Mezcal: The Making of a Masterpiece
Some of you love it, some of you hate it. Whatever your sentiments towards mezcal, you can’t help but admire it. Unless, of course, you don’t know anything about this majestic spirit. I aim to change that with this blog and cultivate, if not a love for the taste, at least an appreciation of how it is made. So let’s jump into a brief overview of the making of a masterpiece.
First off, mezcal is not tequila. (If you want to make our staff cringe, refer to it as such). Tequila is, in fact, a type of mezcal. Mezcal simply signifies an agave distillate, and tequila is one of those. Just like Bordeaux is a kind of wine. The vast majority of tequila, however, has become incredibly industrial, whereas much of mezcal remains artisanal (even ancestral), and many of us aim to keep those traditions alive and thriving.
How It’s Done
** Featuring photos of our super handy guide, Penelope #17 - 2a parte, Oaxaca, Julio, 2013. Illustrator: Viyegax **
Agaves are harvested by hand (this is also true of tequila). The “leaves” are removed and the heart of the agave is transported to the palenque (the place where mezcal is made).
To make a mezcal the traditional way, you roast it underground. This is one of the main differences between tequila (which is roasted in masonry ovens, or today more commonly in industrial steel ovens) and mezcal. A pit is dug, a fire lit, and rocks added. When the rocks are hot enough, the hearts of the agave are added and covered with palm leaves and dirt. The roasting process usually lasts between 3-10 days depending on a number of factors.

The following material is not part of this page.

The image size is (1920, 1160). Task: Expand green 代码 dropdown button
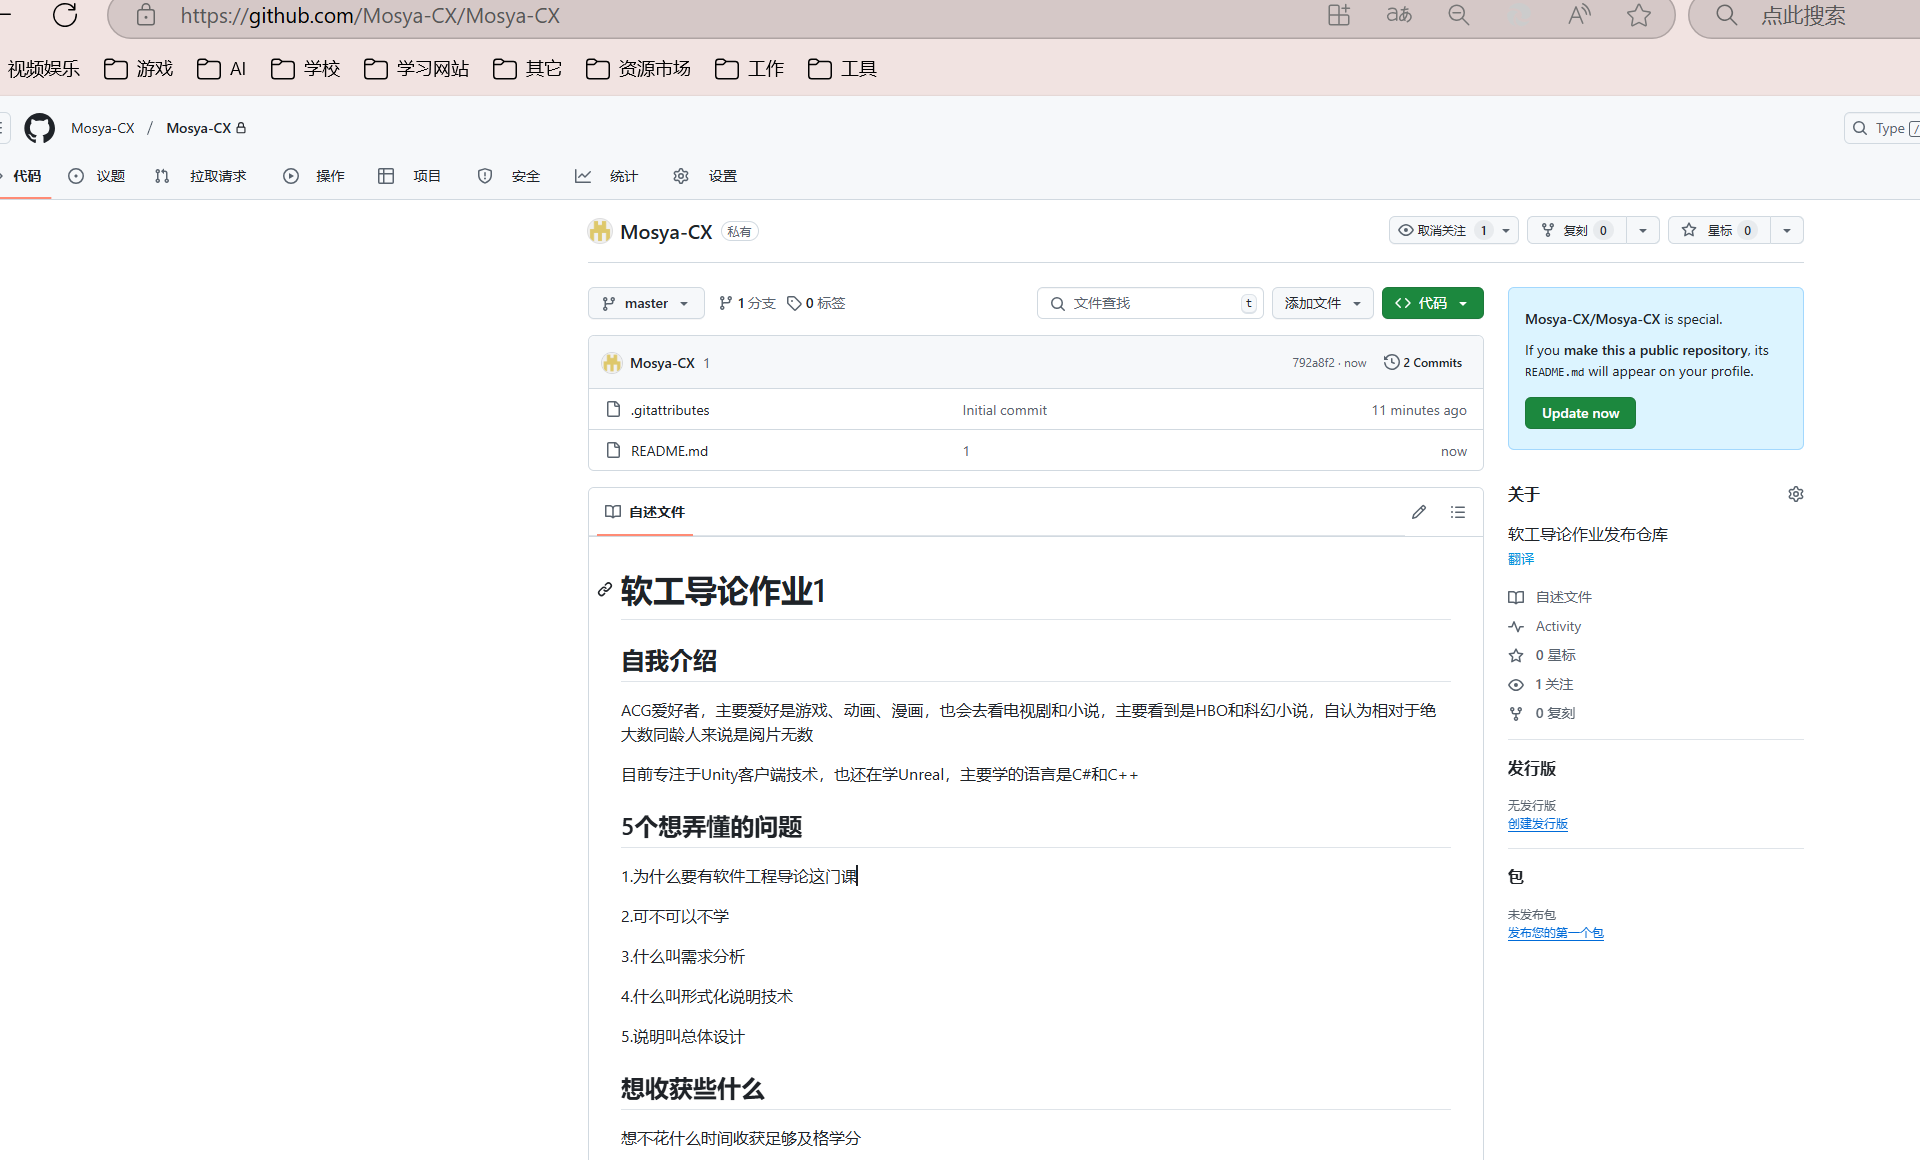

Once roasted, the agaves are pulled out, cut in smaller pieces, and crushed. In Oaxaca they typically use a large stone wheel (called a tahona) pulled by a mule. In Guerrero and many other places they’ll simply do it by hand with an ax.
Ancestral and many artisanal mezcals use natural fermentation: no yeasts are added to the process. The mezcal fibers (bagaso) and water are put in a barrel and allowed to ferment in the open air with whatever yeasts are around. This is one reason a varietal of mezcal can taste so different from batch to batch. Even if it’s the same species from the same hillside, made by the same mezcalero, with the same process, the yeasts one month could be different from the previous month. This is what prompted one Seattle wine importer to claim “Mezcal is more like wine than wine is.”
Once fermented, the bagaso and liquid is ready for the still. Most makers these days use copper stills, which is more efficient and allows a larger batch distillation than the traditional method of clay pot distillation. Copper also pulls out the sulfate compounds, giving the mezcal a leaner, brighter taste than claypot’s more earthy, rounder taste. The bagaso and liquid are placed in the still which is heated over a fire. The liquid evaporates, travels up and along the tube until it reaches the condensation coils which are in a cold water bath. The cold causes the molecules to condense and out comes the mezcal. Well, first comes the methanol, which is thrown out, then the mezcal, then water. The mezcalero will either distill to proof or combine different stages of the process to achieve the alcohol % and taste desired.
CLAY POT DISTILLATION: Cold water drops from the tube above into the metal pan. When the evaporated liquid hits the bottom of the pan inside the pot, it condenses and come out of the tube attached to the pan.
We have our mezcal! And now we drink. Traditionally, mezcal is served joven (young, unaged). That’s how we prefer it at El Refugio as we find it more complex and interesting. Some people will age in the bottle, and a very few artisanal mezcal brands will make a reposado or añejo.
It sounds like a simple enough process, but in fact, to make an excellent mezcal requires a good 20 years of experience under the belt.
Now tell me: how many other beverages do you drink that are THAT artisanal? How many spirits on the shelf of the liquor store have nothing extra added, and are made from start to finish by hand (or mule)? And that, my friends, is just the beginning of the rabbit hole. Alice has a loooooong way to fall yet before she learns all there is to know about the wonderous world of Mayahuel.